City Life
Key Facts
—The building. A former convent from 1920 in the Ipiranga district is being converted into homes.
—The project. Named Alma Mater, it will hold fifty-one residences, from studios to a penthouse.
—The cost. The developer is investing about sixty million reais, roughly eleven million dollars.
—The heritage. The neoclassical building is protected by the city’s heritage council, so its arches and stained glass stay.
—The timing. Work is due to finish in 2028, amid a boom in São Paulo’s luxury housing market.
A building where nuns once lived in silence is about to house some of São Paulo’s most sought-after new homes. The conversion of a historic Ipiranga convent captures a wider shift in how the city treats its past.

For a foreign resident, the story is a useful window into the property market. Ipiranga is a traditional, well-connected district on the city’s south side, better known for history than for glossy new launches.
That is exactly what is changing. According to local reporting, a developer is investing about sixty million reais, roughly eleven million dollars, to turn a 1920 convent into fifty-one homes.
Understanding what a convent conversion means helps frame the project.
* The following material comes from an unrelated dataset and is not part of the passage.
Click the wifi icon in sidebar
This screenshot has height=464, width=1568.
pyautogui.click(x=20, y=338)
A convent is a religious community building where nuns live, pray and work, often designed with chapels, cloisters and communal spaces that reflect a life of contemplation and service.
What the Ipiranga convent will become
The project has a fitting name: Alma Mater. It will offer fifty-one residences ranging from compact studios to a rooftop penthouse, each pitched as a one-of-a-kind home carved from a historic shell.
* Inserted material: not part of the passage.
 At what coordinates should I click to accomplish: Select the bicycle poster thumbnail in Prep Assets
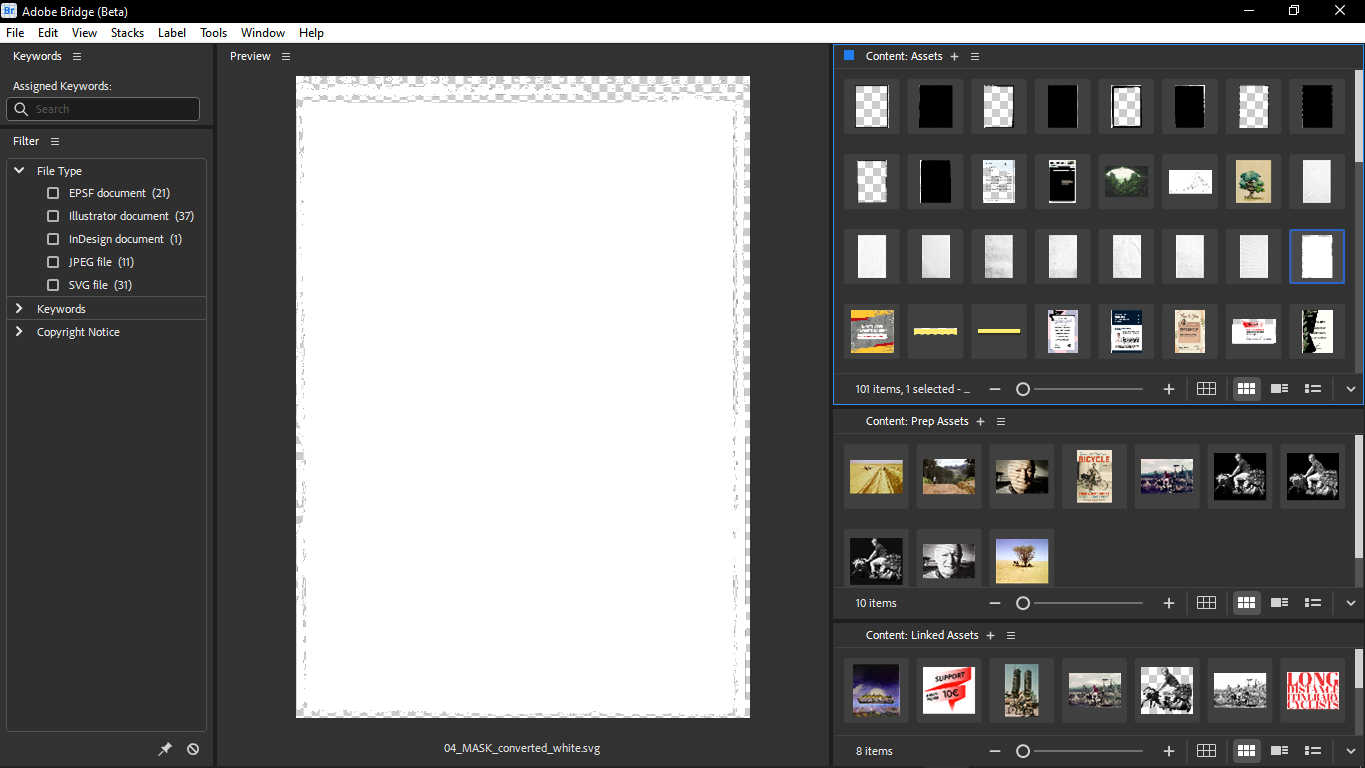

The architecture is the selling point. The neoclassical building is rich in period detail, with arches and stained glass that the developer describes as a jewel worth preserving rather than replacing.
Neoclassical style refers to architecture inspired by ancient Greek and Roman design, popular in the early twentieth century. It typically features symmetry, columns, grand arches and ornamental details that convey permanence and dignity.
Heritage rules shape the whole plan. Because the structure is protected by the city’s heritage council, the restoration must keep its historic features intact while adapting the interior for modern living.
Heritage protection in São Paulo means that certain buildings cannot be demolished or altered in ways that erase their character. Developers must work within strict guidelines, balancing preservation with the practical needs of new residents.
The building had been empty for years. After more than a decade abandoned, the former convent is being given a second life, with work expected to finish in 2028.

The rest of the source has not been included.